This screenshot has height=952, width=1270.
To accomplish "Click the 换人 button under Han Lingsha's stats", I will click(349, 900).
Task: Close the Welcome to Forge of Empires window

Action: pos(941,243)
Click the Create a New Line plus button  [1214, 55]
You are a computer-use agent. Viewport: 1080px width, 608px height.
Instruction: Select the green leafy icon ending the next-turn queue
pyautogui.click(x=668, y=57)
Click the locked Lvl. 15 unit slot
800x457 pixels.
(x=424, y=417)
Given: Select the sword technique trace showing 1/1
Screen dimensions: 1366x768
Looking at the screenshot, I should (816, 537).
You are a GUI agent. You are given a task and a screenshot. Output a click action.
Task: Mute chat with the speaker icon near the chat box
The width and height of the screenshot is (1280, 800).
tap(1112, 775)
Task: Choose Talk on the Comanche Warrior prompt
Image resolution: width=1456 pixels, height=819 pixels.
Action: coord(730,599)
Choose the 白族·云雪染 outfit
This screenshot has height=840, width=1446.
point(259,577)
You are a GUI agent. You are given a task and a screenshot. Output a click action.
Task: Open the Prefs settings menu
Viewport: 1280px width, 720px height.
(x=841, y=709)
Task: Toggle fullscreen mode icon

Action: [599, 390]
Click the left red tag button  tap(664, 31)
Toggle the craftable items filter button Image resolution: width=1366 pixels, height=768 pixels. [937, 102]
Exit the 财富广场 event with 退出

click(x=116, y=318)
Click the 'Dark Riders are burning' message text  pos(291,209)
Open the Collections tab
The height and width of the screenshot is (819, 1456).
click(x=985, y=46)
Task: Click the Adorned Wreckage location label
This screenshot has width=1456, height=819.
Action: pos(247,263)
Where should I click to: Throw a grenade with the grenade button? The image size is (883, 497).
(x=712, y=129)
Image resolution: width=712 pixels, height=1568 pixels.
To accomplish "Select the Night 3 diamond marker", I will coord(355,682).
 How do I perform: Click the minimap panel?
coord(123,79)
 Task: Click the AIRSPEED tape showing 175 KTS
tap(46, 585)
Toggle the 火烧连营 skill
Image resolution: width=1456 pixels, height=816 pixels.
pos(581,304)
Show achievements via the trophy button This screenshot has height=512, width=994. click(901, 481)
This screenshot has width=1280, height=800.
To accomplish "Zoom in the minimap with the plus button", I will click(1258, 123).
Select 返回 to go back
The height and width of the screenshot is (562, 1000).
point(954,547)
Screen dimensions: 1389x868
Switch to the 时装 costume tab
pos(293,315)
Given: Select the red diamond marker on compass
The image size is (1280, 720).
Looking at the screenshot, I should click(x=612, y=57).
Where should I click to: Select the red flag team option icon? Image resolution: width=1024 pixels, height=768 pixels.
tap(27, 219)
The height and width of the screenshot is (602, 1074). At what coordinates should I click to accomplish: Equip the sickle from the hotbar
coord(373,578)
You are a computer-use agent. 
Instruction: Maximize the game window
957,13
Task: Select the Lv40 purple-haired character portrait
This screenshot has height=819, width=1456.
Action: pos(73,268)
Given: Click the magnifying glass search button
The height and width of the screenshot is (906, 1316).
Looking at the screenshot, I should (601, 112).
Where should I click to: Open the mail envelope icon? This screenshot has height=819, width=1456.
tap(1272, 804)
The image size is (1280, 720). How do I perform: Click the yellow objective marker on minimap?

### TO BE DONE
Reproduce all of the material above word for word, changing nothing.

### OUTPUT FOR THIS TASK
This screenshot has height=952, width=1270.
To accomplish "Click the 换人 button under Han Lingsha's stats", I will click(349, 900).
Task: Close the Welcome to Forge of Empires window

Action: pos(941,243)
Click the Create a New Line plus button  [1214, 55]
You are a computer-use agent. Viewport: 1080px width, 608px height.
Instruction: Select the green leafy icon ending the next-turn queue
pyautogui.click(x=668, y=57)
Click the locked Lvl. 15 unit slot
800x457 pixels.
(x=424, y=417)
Given: Select the sword technique trace showing 1/1
Screen dimensions: 1366x768
Looking at the screenshot, I should (816, 537).
You are a GUI agent. You are given a task and a screenshot. Output a click action.
Task: Mute chat with the speaker icon near the chat box
The width and height of the screenshot is (1280, 800).
tap(1112, 775)
Task: Choose Talk on the Comanche Warrior prompt
Image resolution: width=1456 pixels, height=819 pixels.
Action: coord(730,599)
Choose the 白族·云雪染 outfit
This screenshot has height=840, width=1446.
point(259,577)
You are a GUI agent. You are given a task and a screenshot. Output a click action.
Task: Open the Prefs settings menu
Viewport: 1280px width, 720px height.
(x=841, y=709)
Task: Toggle fullscreen mode icon

Action: [599, 390]
Click the left red tag button  tap(664, 31)
Toggle the craftable items filter button Image resolution: width=1366 pixels, height=768 pixels. [937, 102]
Exit the 财富广场 event with 退出

click(x=116, y=318)
Click the 'Dark Riders are burning' message text  pos(291,209)
Open the Collections tab
The height and width of the screenshot is (819, 1456).
click(x=985, y=46)
Task: Click the Adorned Wreckage location label
This screenshot has width=1456, height=819.
Action: pos(247,263)
Where should I click to: Throw a grenade with the grenade button? The image size is (883, 497).
(x=712, y=129)
Image resolution: width=712 pixels, height=1568 pixels.
To accomplish "Select the Night 3 diamond marker", I will coord(355,682).
 How do I perform: Click the minimap panel?
coord(123,79)
 Task: Click the AIRSPEED tape showing 175 KTS
tap(46, 585)
Toggle the 火烧连营 skill
Image resolution: width=1456 pixels, height=816 pixels.
pos(581,304)
Show achievements via the trophy button This screenshot has height=512, width=994. click(901, 481)
This screenshot has width=1280, height=800.
To accomplish "Zoom in the minimap with the plus button", I will click(1258, 123).
Select 返回 to go back
The height and width of the screenshot is (562, 1000).
point(954,547)
Screen dimensions: 1389x868
Switch to the 时装 costume tab
pos(293,315)
Given: Select the red diamond marker on compass
The image size is (1280, 720).
Looking at the screenshot, I should click(x=612, y=57).
Where should I click to: Select the red flag team option icon? Image resolution: width=1024 pixels, height=768 pixels.
tap(27, 219)
The height and width of the screenshot is (602, 1074). At what coordinates should I click to accomplish: Equip the sickle from the hotbar
coord(373,578)
You are a computer-use agent. 
Instruction: Maximize the game window
957,13
Task: Select the Lv40 purple-haired character portrait
This screenshot has height=819, width=1456.
Action: pos(73,268)
Given: Click the magnifying glass search button
The height and width of the screenshot is (906, 1316).
Looking at the screenshot, I should (601, 112).
Where should I click to: Open the mail envelope icon? This screenshot has height=819, width=1456.
tap(1272, 804)
The image size is (1280, 720). How do I perform: Click the yellow objective marker on minimap?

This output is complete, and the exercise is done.